+++ DATASET CONTENT
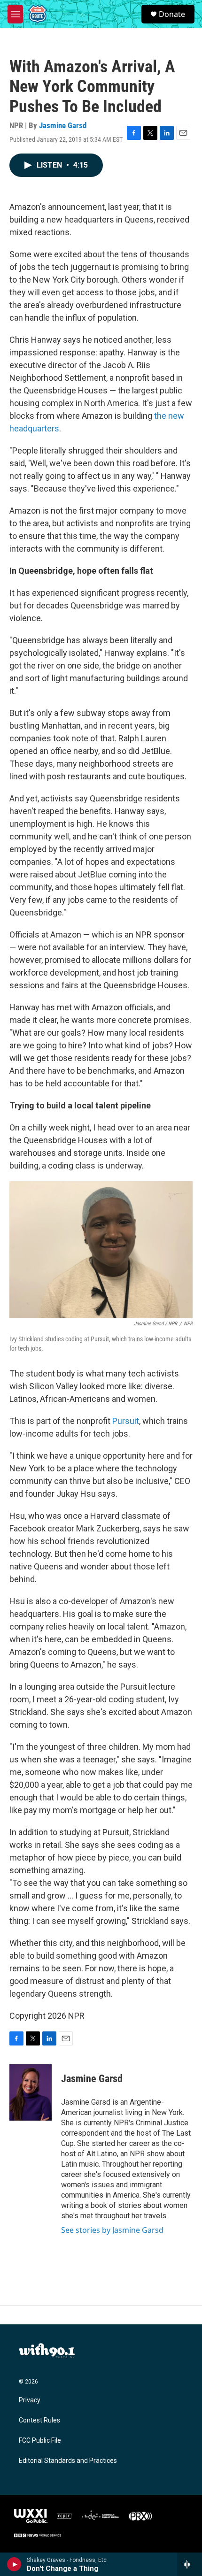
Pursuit (125, 1421)
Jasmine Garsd (62, 125)
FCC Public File (40, 2440)
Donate (172, 14)
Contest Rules (39, 2420)
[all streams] (189, 2564)
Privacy (29, 2400)
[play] (14, 2564)
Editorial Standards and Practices (68, 2460)
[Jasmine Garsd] (30, 2092)
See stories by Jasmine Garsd (112, 2230)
++++++
> **WHAT YOU SHOULD DO**:
Exactly as written, please copy out the whole set of records, skipping images.

> **ANSWER TO THIS PROBLEM**:
Pursuit (125, 1421)
Jasmine Garsd (62, 125)
FCC Public File (40, 2440)
Donate (172, 14)
Contest Rules (39, 2420)
[all streams] (189, 2564)
Privacy (29, 2400)
[play] (14, 2564)
Editorial Standards and Practices (68, 2460)
[Jasmine Garsd] (30, 2092)
See stories by Jasmine Garsd (112, 2230)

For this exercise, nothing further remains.